Die grundlegende Funktionsweise dieser Topologie geht aus den Bildern hervor. Dargestellt ist jeweils, welchen Weg der Strom durch die Schaltung während der positiven bzw. der negativen Halbwelle der Netzspannung nimmt. Bei GaN1 und GaN2 handelt es sich um die beiden mit der PWM- Frequenz (nominell 70 kHz) arbeitenden GaN-FETs, während S1 und S2 die beiden Silizium-MOSFETs zur synchronen Gleichrichtung der Netzspannung sind.

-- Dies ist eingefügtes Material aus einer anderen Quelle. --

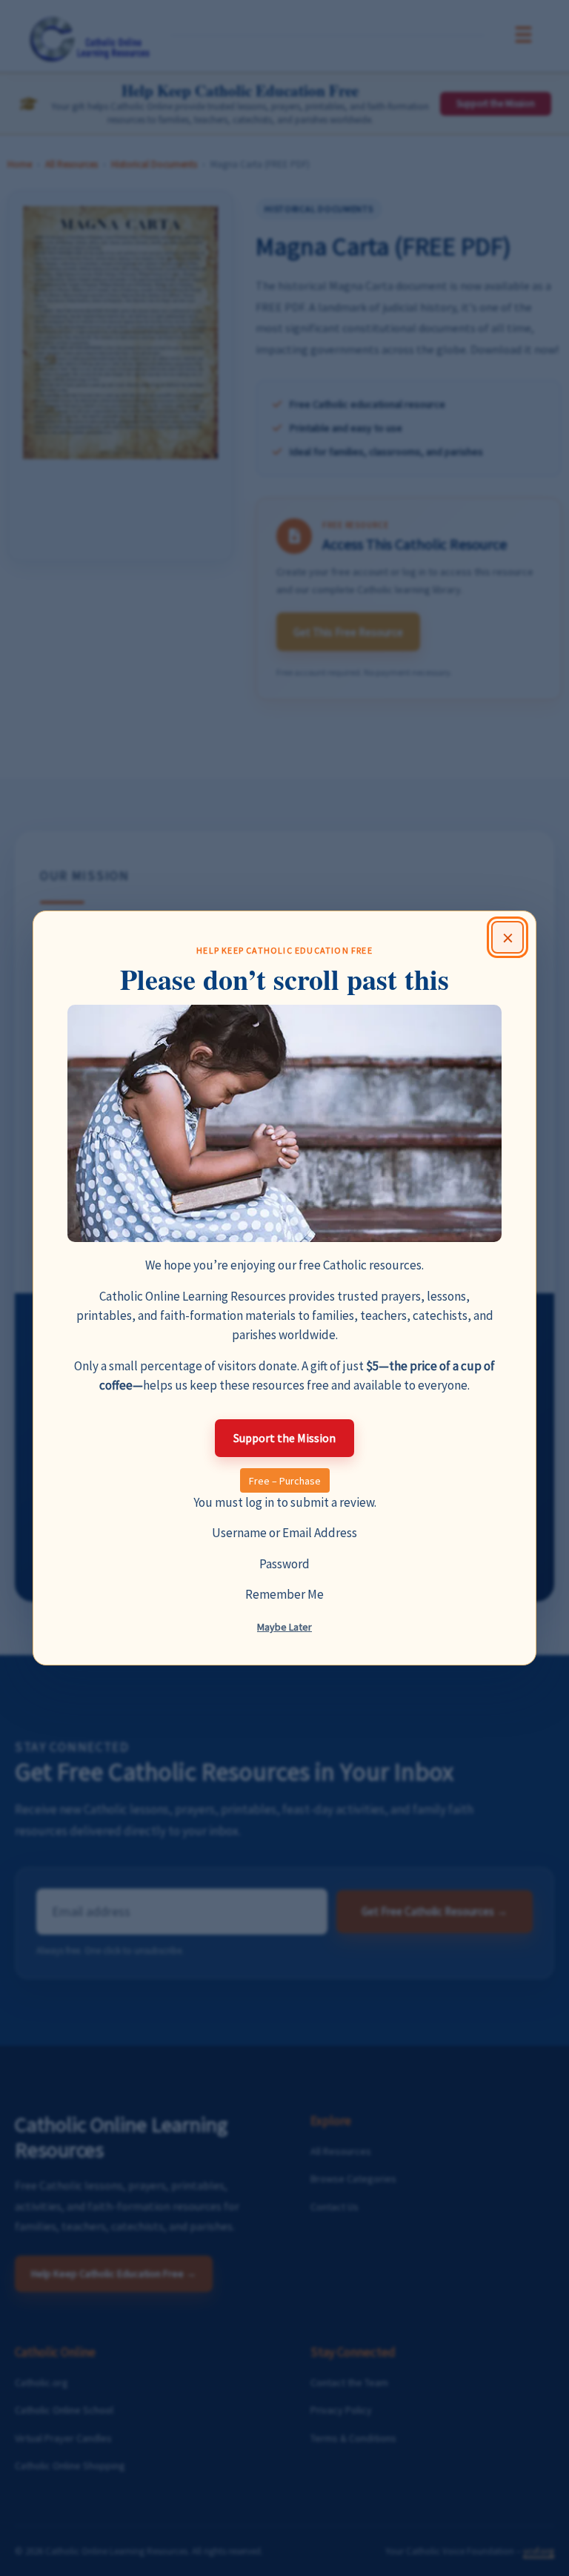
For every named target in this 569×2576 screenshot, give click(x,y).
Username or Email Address (284, 1533)
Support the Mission (284, 1437)
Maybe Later (284, 1627)
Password (284, 1564)
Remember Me (284, 1594)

Diese schalten mit der Netzfrequenz von 50 Hz.
Während der positiven Halbwelle ist GaN2 der aktive Schalter, der mit einem Tastverhältnis D (die durch die Last und die momentane Höhe der Netzspannung bestimmt wird) für einen ansteigenden Strom durch die Boost-Induktivität sorgt. GaN1 ist der Synchronschalter, der mit dem Tastverhältnis 1–D einen Stromfluss von der Boost-Induktivität zum Ausgangskondensator ermöglicht. S2 ist während der positiven Halbwelle der Netzwechselspannung eingeschaltet, S1 dagegen ist ausgeschaltet.
Umgekehrt ist während der negativen Halbwelle der Netzwechselspannung GaN1 der aktive Schalter mit dem Tastverhältnis D, GaN2 dagegen der Synchronschalter mit dem Tastverhältnis 1–D. S1 ist während der negativen Halbwelle der Netzwechselspannung eingeschaltet, S2 dagegen ausgeschaltet.